» Task data

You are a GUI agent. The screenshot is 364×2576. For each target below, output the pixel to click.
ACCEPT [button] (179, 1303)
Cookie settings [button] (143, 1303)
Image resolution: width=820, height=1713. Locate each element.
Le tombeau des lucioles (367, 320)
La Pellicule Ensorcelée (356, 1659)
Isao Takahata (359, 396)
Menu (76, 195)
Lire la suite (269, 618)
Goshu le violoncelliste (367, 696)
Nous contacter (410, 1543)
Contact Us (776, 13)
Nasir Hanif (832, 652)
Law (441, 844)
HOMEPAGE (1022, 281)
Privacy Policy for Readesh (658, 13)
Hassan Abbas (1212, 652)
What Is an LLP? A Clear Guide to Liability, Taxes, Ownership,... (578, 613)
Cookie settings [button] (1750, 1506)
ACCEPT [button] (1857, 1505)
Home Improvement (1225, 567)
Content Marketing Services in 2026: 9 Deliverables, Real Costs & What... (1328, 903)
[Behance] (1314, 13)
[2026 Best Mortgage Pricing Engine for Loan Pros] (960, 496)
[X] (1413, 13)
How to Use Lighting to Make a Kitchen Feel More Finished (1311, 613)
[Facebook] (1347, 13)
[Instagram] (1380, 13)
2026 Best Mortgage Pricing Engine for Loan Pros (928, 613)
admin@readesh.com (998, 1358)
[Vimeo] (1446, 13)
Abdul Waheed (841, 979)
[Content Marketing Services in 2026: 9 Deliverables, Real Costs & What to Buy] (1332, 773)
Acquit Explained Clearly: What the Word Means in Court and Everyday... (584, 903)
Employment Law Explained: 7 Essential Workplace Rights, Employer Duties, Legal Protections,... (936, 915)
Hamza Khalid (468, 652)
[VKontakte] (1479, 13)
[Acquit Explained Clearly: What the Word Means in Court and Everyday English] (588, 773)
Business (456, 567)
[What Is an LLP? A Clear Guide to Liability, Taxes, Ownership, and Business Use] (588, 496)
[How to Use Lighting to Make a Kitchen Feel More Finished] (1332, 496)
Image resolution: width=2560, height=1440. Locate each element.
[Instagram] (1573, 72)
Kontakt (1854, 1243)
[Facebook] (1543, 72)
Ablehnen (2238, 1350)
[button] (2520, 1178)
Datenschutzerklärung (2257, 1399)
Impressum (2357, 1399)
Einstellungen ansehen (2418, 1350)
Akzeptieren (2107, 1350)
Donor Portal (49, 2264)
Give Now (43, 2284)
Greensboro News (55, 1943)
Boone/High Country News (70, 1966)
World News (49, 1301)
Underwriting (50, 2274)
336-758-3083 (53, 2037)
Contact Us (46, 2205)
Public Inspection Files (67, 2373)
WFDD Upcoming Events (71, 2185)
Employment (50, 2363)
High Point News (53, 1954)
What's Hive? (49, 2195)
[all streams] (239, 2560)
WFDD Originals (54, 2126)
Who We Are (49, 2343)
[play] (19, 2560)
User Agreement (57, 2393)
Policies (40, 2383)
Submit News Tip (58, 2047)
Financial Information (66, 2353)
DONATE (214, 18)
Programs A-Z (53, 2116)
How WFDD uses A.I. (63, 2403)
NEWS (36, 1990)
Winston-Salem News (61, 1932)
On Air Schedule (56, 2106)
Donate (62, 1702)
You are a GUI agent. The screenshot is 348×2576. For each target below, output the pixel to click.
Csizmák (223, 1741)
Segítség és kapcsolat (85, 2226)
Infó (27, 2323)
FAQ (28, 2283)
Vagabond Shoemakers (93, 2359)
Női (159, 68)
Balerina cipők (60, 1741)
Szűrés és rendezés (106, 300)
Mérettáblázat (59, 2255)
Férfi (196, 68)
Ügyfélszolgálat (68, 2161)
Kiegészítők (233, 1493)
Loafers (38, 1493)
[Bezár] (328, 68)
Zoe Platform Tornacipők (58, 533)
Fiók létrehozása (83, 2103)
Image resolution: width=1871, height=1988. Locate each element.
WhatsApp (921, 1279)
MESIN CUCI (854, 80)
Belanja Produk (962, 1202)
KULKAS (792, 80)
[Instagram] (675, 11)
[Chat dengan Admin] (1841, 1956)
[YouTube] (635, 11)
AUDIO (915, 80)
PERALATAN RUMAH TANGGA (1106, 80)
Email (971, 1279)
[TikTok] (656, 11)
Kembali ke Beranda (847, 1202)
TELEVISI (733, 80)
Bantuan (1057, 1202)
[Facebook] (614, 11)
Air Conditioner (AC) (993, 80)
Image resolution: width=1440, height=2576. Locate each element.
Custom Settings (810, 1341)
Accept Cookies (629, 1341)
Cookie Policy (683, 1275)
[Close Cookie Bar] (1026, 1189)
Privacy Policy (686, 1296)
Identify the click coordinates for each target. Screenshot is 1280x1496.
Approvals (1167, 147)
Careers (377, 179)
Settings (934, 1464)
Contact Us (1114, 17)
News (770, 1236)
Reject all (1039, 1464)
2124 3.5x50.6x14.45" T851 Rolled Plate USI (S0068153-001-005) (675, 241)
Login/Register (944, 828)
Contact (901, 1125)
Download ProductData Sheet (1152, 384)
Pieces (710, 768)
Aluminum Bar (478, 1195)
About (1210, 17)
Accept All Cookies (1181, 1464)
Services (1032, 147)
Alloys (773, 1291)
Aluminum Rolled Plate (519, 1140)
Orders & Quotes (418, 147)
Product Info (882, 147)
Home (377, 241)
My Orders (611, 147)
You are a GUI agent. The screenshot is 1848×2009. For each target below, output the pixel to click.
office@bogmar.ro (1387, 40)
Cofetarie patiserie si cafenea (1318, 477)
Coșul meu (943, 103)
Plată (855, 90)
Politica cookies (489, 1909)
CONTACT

» What the task asks
Only the lines from the one holding "WhatsApp (921, 1279)" to the end of the entries above belong in the answer, each copied exactly.

» Task solution
WhatsApp (921, 1279)
MESIN CUCI (854, 80)
Belanja Produk (962, 1202)
KULKAS (792, 80)
[Instagram] (675, 11)
[Chat dengan Admin] (1841, 1956)
[YouTube] (635, 11)
AUDIO (915, 80)
PERALATAN RUMAH TANGGA (1106, 80)
Email (971, 1279)
[TikTok] (656, 11)
Kembali ke Beranda (847, 1202)
TELEVISI (733, 80)
Bantuan (1057, 1202)
[Facebook] (614, 11)
Air Conditioner (AC) (993, 80)
Image resolution: width=1440, height=2576. Locate each element.
Custom Settings (810, 1341)
Accept Cookies (629, 1341)
Cookie Policy (683, 1275)
[Close Cookie Bar] (1026, 1189)
Privacy Policy (686, 1296)
Identify the click coordinates for each target. Screenshot is 1280x1496.
Approvals (1167, 147)
Careers (377, 179)
Settings (934, 1464)
Contact Us (1114, 17)
News (770, 1236)
Reject all (1039, 1464)
2124 3.5x50.6x14.45" T851 Rolled Plate USI (S0068153-001-005) (675, 241)
Login/Register (944, 828)
Contact (901, 1125)
Download ProductData Sheet (1152, 384)
Pieces (710, 768)
Aluminum Bar (478, 1195)
About (1210, 17)
Accept All Cookies (1181, 1464)
Services (1032, 147)
Alloys (773, 1291)
Aluminum Rolled Plate (519, 1140)
Orders & Quotes (418, 147)
Product Info (882, 147)
Home (377, 241)
My Orders (611, 147)
You are a GUI agent. The screenshot is 1848×2009. For each target below, output the pixel to click.
office@bogmar.ro (1387, 40)
Cofetarie patiserie si cafenea (1318, 477)
Coșul meu (943, 103)
Plată (855, 90)
Politica cookies (489, 1909)
CONTACT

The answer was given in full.